The East

Despite its many qualities, it isn’t surprising that The East has failed to secure anything but a very limited release in Australian cinemas. This intelligent, well-crafted espionage thriller lacks the excesses that seem so necessary to attract audiences in large numbers these days, namely exotic locations, sex, violence, special effects, elaborate action sequences and explosions galore. Thankfully, The East eschews these superficialities in favour of crafting an intriguing story populated by a variety of morally compromised characters.

Brit Marling, who also co-wrote and produced the film, stars as Sarah, an operative working for a private security and intelligence organisation who infiltrates an eco-terrorist collective known as The East. This group has been responsible for a series of ‘jams’ targeting individuals and organisations polluting the environment and Sarah is charged with gathering information about their future activities in an effort to protect potential targets. Led by Benji (Alexander Skarsgard) – who is equal parts charisma and enigma – the group is a ragtag bunch of eco-terrorists, all of whom seem to have their own agenda. Whilst able to infiltrate the group with surprising ease, Sarah is subjected to significant resistance from Izzy (Ellen Page), whose distrust grows as the inevitable relationship between Sarah and Benji blossoms.

The East 1

The contrasting worlds that Marling and co-writer/director Zal Batmanglij have created are fascinating and it is hard to know which side we are supposed to support. Likewise, Sarah finds herself conflicted between her mission and this group of pariahs whose intentions, if not their methods, seem noble. As she becomes enmeshed in the lifestyle of The East – eating food salvaged from dumpsters and living without electricity – Sarah finds it harder to return to her normal life. As the stakes are raised, she is forced to decide where her loyalties lie and just how far she is willing to go.

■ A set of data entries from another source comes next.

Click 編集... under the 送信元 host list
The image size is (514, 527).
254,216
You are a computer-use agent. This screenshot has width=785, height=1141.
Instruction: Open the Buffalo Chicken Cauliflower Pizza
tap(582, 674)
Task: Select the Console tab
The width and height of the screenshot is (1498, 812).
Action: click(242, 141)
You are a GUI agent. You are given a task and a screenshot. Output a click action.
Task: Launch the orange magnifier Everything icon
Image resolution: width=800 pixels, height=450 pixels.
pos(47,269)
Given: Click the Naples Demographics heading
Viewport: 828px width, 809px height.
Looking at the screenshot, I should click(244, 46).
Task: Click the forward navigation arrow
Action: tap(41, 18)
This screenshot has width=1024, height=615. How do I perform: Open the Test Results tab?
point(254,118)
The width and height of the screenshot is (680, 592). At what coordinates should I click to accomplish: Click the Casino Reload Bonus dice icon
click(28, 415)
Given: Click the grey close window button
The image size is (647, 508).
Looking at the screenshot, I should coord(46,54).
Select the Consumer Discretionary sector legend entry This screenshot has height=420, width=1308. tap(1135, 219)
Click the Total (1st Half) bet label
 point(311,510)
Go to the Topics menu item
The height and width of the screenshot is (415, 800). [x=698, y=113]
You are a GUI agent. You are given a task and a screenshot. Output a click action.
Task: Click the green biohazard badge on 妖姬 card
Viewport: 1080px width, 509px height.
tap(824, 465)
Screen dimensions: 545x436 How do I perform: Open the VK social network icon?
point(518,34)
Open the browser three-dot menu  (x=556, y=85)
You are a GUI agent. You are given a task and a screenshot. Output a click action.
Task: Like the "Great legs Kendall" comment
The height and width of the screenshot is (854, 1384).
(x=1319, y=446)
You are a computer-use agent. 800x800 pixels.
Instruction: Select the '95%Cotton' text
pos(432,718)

The only real problem for me with The East is that Marling’s performance lacks depth and, as a result, Sarah’s expressions never change. We are expected to believe that she is torn between these two disparate worlds, but this conflict is rarely visualised through physicality or emotion. Furthermore, Sarah remains a glamorous, staid and somewhat straitlaced figure throughout, making it hard at times to accept her as part of a group for whom the superficiality of appearances and traditional attitudes/behaviours are only acceptable when they suit the purposes of achieving their ultimate aims. Marling’s character is more in keeping with her roles in the likes of Arbitrage or The Company You Keep (which bears many thematic and ideological similarities to The East) than that of somebody trying to ingratiate themselves with a radical band of quasi-anarchists. Given that she had so much input into the production of the film, it is surprising that Marling wasn’t prepared to push the envelope in transforming her character physically, behaviourally and emotionally.

The East 2

The sexy Skarsgard (What Maisie Knew, Melancholia) is perfectly cast as the mysterious and damaged Benji, while Page (Juno, Inception) is, as always, terrific as the impassioned Izzy. As Sharon, the head of the intelligence agency for whom Sarah works, Patricia Clarkson is more Disney-style wicked witch than spymaster M, seemingly devoid of any conscience whatsoever. British actress Julia Ormond (Inland Empire, My Week with Marilyn) and TV regular Jamey Sheridan (Arrow, Smash, Homeland) also feature as targets of the group.

In an industry generally devoid of opportunities for actresses seeking challenging roles, Marling has followed perhaps the only path available to her in creating roles for herself; she also co-wrote and produced Another Earth and Sound of My Voice, the latter of which was also helmed by Batmanglij. As a result, we have a film that refuses to pander to a common denominator of style over substance, raising timely questions about corporate ethics and responsibility in a mature and sophisticated way. Despite its flaws, The East delivers on most fronts and definitely deserves to secure an audience, so catch it while you can.